Stored records
----------

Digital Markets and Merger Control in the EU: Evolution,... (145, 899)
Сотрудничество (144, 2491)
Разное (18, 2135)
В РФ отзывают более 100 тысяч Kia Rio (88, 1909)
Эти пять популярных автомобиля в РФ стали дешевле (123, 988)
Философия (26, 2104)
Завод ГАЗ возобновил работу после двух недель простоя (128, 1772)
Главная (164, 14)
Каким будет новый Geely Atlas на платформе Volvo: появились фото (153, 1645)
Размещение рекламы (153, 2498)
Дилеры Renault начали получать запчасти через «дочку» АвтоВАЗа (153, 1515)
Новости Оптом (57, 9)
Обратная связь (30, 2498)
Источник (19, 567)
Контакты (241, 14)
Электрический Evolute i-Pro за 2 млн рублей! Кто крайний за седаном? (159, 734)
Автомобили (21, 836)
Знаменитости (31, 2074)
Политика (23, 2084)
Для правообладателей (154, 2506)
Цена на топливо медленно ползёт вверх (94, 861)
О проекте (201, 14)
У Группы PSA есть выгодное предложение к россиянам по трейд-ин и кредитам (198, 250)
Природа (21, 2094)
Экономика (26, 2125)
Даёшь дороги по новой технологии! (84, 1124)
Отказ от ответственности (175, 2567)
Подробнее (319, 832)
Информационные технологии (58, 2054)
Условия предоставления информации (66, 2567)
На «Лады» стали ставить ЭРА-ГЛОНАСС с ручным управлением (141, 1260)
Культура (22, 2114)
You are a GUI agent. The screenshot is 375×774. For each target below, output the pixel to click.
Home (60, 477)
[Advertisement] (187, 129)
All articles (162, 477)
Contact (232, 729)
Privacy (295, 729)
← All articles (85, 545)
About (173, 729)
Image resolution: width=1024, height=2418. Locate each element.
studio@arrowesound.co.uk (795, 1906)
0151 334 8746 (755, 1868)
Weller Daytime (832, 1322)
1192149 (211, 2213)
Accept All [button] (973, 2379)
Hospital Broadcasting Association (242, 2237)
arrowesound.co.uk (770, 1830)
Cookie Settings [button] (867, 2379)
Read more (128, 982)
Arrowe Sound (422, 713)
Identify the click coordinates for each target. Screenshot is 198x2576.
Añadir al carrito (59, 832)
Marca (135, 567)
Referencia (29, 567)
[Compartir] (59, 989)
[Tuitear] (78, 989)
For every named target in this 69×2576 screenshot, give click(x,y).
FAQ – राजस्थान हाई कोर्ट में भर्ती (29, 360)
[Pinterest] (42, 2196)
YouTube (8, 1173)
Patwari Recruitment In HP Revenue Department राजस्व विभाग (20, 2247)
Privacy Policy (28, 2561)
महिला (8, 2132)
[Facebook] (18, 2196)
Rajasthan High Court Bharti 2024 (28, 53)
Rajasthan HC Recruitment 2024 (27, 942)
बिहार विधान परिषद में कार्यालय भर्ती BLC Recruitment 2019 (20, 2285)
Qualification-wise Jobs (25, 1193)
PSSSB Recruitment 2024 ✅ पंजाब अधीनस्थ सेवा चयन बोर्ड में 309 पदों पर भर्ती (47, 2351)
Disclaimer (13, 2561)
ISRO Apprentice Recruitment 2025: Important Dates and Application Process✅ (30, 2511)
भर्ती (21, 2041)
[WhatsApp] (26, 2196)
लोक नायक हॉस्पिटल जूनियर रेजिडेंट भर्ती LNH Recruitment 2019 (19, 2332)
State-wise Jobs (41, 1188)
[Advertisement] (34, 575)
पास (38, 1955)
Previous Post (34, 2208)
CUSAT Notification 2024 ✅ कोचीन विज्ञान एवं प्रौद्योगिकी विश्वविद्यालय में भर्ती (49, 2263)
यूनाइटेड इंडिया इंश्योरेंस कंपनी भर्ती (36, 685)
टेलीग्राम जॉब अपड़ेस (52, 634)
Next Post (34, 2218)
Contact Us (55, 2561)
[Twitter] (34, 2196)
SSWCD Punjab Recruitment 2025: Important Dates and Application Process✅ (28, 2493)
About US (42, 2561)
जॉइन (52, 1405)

----------

## AIM OF THE EXERCISE
Nothing is to be altered; retype each entry exactly.

## EXERCISE RESULT
Digital Markets and Merger Control in the EU: Evolution,... (145, 899)
Сотрудничество (144, 2491)
Разное (18, 2135)
В РФ отзывают более 100 тысяч Kia Rio (88, 1909)
Эти пять популярных автомобиля в РФ стали дешевле (123, 988)
Философия (26, 2104)
Завод ГАЗ возобновил работу после двух недель простоя (128, 1772)
Главная (164, 14)
Каким будет новый Geely Atlas на платформе Volvo: появились фото (153, 1645)
Размещение рекламы (153, 2498)
Дилеры Renault начали получать запчасти через «дочку» АвтоВАЗа (153, 1515)
Новости Оптом (57, 9)
Обратная связь (30, 2498)
Источник (19, 567)
Контакты (241, 14)
Электрический Evolute i-Pro за 2 млн рублей! Кто крайний за седаном? (159, 734)
Автомобили (21, 836)
Знаменитости (31, 2074)
Политика (23, 2084)
Для правообладателей (154, 2506)
Цена на топливо медленно ползёт вверх (94, 861)
О проекте (201, 14)
У Группы PSA есть выгодное предложение к россиянам по трейд-ин и кредитам (198, 250)
Природа (21, 2094)
Экономика (26, 2125)
Даёшь дороги по новой технологии! (84, 1124)
Отказ от ответственности (175, 2567)
Подробнее (319, 832)
Информационные технологии (58, 2054)
Условия предоставления информации (66, 2567)
На «Лады» стали ставить ЭРА-ГЛОНАСС с ручным управлением (141, 1260)
Культура (22, 2114)
You are a GUI agent. The screenshot is 375×774. For each target below, output the pixel to click.
Home (60, 477)
[Advertisement] (187, 129)
All articles (162, 477)
Contact (232, 729)
Privacy (295, 729)
← All articles (85, 545)
About (173, 729)
Image resolution: width=1024, height=2418. Locate each element.
studio@arrowesound.co.uk (795, 1906)
0151 334 8746 (755, 1868)
Weller Daytime (832, 1322)
1192149 (211, 2213)
Accept All [button] (973, 2379)
Hospital Broadcasting Association (242, 2237)
arrowesound.co.uk (770, 1830)
Cookie Settings [button] (867, 2379)
Read more (128, 982)
Arrowe Sound (422, 713)
Identify the click coordinates for each target. Screenshot is 198x2576.
Añadir al carrito (59, 832)
Marca (135, 567)
Referencia (29, 567)
[Compartir] (59, 989)
[Tuitear] (78, 989)
For every named target in this 69×2576 screenshot, give click(x,y).
FAQ – राजस्थान हाई कोर्ट में भर्ती (29, 360)
[Pinterest] (42, 2196)
YouTube (8, 1173)
Patwari Recruitment In HP Revenue Department राजस्व विभाग (20, 2247)
Privacy Policy (28, 2561)
महिला (8, 2132)
[Facebook] (18, 2196)
Rajasthan High Court Bharti 2024 (28, 53)
Rajasthan HC Recruitment 2024 (27, 942)
बिहार विधान परिषद में कार्यालय भर्ती BLC Recruitment 2019 (20, 2285)
Qualification-wise Jobs (25, 1193)
PSSSB Recruitment 2024 ✅ पंजाब अधीनस्थ सेवा चयन बोर्ड में 309 पदों पर भर्ती (47, 2351)
Disclaimer (13, 2561)
ISRO Apprentice Recruitment 2025: Important Dates and Application Process✅ (30, 2511)
भर्ती (21, 2041)
[WhatsApp] (26, 2196)
लोक नायक हॉस्पिटल जूनियर रेजिडेंट भर्ती LNH Recruitment 2019 (19, 2332)
State-wise Jobs (41, 1188)
[Advertisement] (34, 575)
पास (38, 1955)
Previous Post (34, 2208)
CUSAT Notification 2024 ✅ कोचीन विज्ञान एवं प्रौद्योगिकी विश्वविद्यालय में भर्ती (49, 2263)
यूनाइटेड इंडिया इंश्योरेंस कंपनी भर्ती (36, 685)
टेलीग्राम जॉब अपड़ेस (52, 634)
Next Post (34, 2218)
Contact Us (55, 2561)
[Twitter] (34, 2196)
SSWCD Punjab Recruitment 2025: Important Dates and Application Process✅ (28, 2493)
About US (42, 2561)
जॉइन (52, 1405)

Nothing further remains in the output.